Daudelin, M. W. (1996). Learning from experience through reflection. Organizational Dynamics, 24(3), 36—48

Katzenbach, J. R. & Smith, D. K. (1992). Why teams matter. McKinsey Quarterly, (3), 3--27

2 Comments

  1. To start off, I find it really interesting the way you seem to connect your journals. You do not drop issues that are unresolved in past weeks and I would imagine that this helps you complete the learning cycle and be as considerate as possible. In week 4 I also observed this and commended you for it because you wrote a very interesting learning journal, although it did approach your struggles in a very unique way. Your writing is still very clear and easy to follow along. I think that the way you structured this journal makes it even more clear than the other one, considering you seem to base your structure on the many stages of Daudelin's Learning Cycle. You also incorporated the readings in a unique way where you did not go into what they said specifically but rather just used them as a support and it seems to have worked quite successfully. My only critique would be that since we are supposed to be working with such a small word count it might be worth trying to go through and condense some of your thoughts. Your learning journal is very thorough, which definitely works to your advantage in terms of clarity, but it might be worth trying to go through and edit it one more time to see if you can make your thoughts come across all the more concisely by getting rid of any fluff. I commended your unique approach in week 4 and want to continue to commend your work now. You have definitely improved and followed the more expected structure of a learning journal, but you also have not lost the quirk which made your writing so interesting to read.
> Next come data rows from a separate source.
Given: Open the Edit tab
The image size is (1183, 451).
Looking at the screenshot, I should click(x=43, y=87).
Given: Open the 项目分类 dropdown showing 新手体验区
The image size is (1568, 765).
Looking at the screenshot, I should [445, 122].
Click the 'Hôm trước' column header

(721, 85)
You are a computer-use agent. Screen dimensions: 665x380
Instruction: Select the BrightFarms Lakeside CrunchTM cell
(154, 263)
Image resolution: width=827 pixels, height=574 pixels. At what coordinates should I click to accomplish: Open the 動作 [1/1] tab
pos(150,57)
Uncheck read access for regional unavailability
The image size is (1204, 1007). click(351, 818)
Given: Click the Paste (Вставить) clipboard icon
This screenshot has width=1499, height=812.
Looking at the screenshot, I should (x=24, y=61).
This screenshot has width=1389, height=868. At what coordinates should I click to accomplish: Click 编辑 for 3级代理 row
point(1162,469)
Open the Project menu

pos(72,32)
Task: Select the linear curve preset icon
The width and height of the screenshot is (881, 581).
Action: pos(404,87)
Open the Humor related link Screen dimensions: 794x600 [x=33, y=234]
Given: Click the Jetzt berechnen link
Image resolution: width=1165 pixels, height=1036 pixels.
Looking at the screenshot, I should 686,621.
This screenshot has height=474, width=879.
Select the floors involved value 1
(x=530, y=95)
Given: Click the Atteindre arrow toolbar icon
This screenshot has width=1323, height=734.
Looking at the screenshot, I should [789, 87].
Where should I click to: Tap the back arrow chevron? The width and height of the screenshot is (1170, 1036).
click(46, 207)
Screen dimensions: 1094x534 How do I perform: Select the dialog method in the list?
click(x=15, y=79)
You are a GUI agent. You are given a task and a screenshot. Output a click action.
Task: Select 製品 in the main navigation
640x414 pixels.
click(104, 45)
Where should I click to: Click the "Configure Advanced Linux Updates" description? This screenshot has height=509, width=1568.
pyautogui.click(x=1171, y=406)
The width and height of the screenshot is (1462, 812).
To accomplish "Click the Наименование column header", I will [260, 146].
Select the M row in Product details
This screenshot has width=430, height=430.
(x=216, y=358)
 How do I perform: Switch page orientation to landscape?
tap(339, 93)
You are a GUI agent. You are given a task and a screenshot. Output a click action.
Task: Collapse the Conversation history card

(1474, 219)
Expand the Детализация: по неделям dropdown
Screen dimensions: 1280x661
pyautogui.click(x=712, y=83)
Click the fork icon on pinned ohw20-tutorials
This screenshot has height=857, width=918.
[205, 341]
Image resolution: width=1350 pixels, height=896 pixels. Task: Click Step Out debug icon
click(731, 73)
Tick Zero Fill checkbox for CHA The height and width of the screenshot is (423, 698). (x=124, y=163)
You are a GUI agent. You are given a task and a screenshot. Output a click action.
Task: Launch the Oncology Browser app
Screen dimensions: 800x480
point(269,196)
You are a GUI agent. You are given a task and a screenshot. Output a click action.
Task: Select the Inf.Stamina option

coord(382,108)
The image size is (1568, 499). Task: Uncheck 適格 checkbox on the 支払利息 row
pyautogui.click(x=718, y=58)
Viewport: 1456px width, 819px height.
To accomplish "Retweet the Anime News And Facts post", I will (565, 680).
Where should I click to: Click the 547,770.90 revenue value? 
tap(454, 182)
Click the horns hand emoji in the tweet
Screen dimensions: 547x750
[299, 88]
  2. sorry for the slightly late feedback (been juggling work and experiencing a power cut) which has meant im 15 mins late... not intentional. 

    i re-read your journal from week 4 before reading your most recent journal. I also re-read the feedback i gave you in week 4. I feel like you have made a huge improvement in terms of flow and structure of your journal. the questions you ask you answer and also its more succinct and in depth from what you previously wrote. I feel this is better as you stuck to a few questions and didn't expand into many different topics - the focused structure is a good structure. 

    As mentioned above, I also like how you have connected your previous weeks journals and therefore treated them all as a whole and not independently. I feel this constant mention to past journals and including them all and constantly reflecting on the past will strongly help you for your summative journal. 

    I feel your journal this week was interesting and I can see why you thought that was a serious issue - maybe you could have also bought in some content from the reading about leaders and followers as you clearly demonstrate leadership and follower issues within your team (which is good and bad). 

    I like how you havn't just incorporated the readings for the week for the sake of it, but truly focused on an issue and stuck to it and critiqued it well. I feel like you will do very well in your summative journal.

    I hope the last week of Mikes Bikes goes well for you and your team.